__PROBLEM DESCRIPTION__
The response should hold each line from the entries below where "chevron" is found.

[Data extracted from a collection]
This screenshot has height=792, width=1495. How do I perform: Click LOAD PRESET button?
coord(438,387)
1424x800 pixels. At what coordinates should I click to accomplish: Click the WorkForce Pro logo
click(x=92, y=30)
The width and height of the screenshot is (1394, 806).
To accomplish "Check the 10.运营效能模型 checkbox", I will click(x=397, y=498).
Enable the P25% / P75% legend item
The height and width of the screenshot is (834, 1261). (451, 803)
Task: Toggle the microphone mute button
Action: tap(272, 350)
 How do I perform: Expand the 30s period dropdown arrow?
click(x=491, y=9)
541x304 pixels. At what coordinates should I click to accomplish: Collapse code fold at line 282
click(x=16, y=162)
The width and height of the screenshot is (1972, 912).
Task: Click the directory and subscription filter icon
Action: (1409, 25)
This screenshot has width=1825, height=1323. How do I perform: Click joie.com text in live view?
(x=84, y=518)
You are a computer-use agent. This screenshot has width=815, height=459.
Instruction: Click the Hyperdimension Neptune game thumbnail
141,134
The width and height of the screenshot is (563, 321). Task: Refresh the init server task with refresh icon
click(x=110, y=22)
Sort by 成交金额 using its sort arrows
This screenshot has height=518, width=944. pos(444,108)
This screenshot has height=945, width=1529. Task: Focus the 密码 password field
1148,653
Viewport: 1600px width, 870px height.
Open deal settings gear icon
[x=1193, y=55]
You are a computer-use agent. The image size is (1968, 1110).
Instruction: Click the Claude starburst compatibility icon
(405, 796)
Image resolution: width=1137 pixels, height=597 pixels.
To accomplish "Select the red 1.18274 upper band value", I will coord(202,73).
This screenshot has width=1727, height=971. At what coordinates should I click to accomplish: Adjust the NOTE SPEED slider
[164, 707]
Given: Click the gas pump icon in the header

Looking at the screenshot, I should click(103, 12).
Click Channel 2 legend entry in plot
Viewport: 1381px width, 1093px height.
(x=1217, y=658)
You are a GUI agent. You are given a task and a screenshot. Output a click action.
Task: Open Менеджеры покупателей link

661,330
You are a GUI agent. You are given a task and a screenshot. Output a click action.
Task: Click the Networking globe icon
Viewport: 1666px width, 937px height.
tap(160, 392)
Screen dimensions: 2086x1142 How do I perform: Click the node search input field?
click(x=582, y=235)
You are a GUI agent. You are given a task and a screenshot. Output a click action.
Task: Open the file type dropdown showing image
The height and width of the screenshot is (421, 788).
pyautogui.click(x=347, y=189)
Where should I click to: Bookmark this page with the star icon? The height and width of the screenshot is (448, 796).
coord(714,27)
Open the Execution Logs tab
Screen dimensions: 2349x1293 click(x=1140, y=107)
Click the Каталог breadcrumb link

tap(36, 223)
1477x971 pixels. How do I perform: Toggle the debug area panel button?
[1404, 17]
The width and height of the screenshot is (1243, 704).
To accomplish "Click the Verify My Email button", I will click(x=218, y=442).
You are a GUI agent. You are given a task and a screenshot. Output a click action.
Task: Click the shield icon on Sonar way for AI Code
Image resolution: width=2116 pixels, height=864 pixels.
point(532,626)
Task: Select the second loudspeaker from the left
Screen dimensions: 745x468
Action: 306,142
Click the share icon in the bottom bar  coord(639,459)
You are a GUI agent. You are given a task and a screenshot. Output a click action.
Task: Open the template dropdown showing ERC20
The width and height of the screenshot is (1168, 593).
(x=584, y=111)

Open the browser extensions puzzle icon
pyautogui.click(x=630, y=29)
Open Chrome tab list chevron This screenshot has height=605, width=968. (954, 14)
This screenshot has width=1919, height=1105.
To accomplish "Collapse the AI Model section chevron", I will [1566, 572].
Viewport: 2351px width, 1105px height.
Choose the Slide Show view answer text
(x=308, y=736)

__SOLVED EXERCISE__
Open Chrome tab list chevron This screenshot has height=605, width=968. (954, 14)
To accomplish "Collapse the AI Model section chevron", I will [1566, 572].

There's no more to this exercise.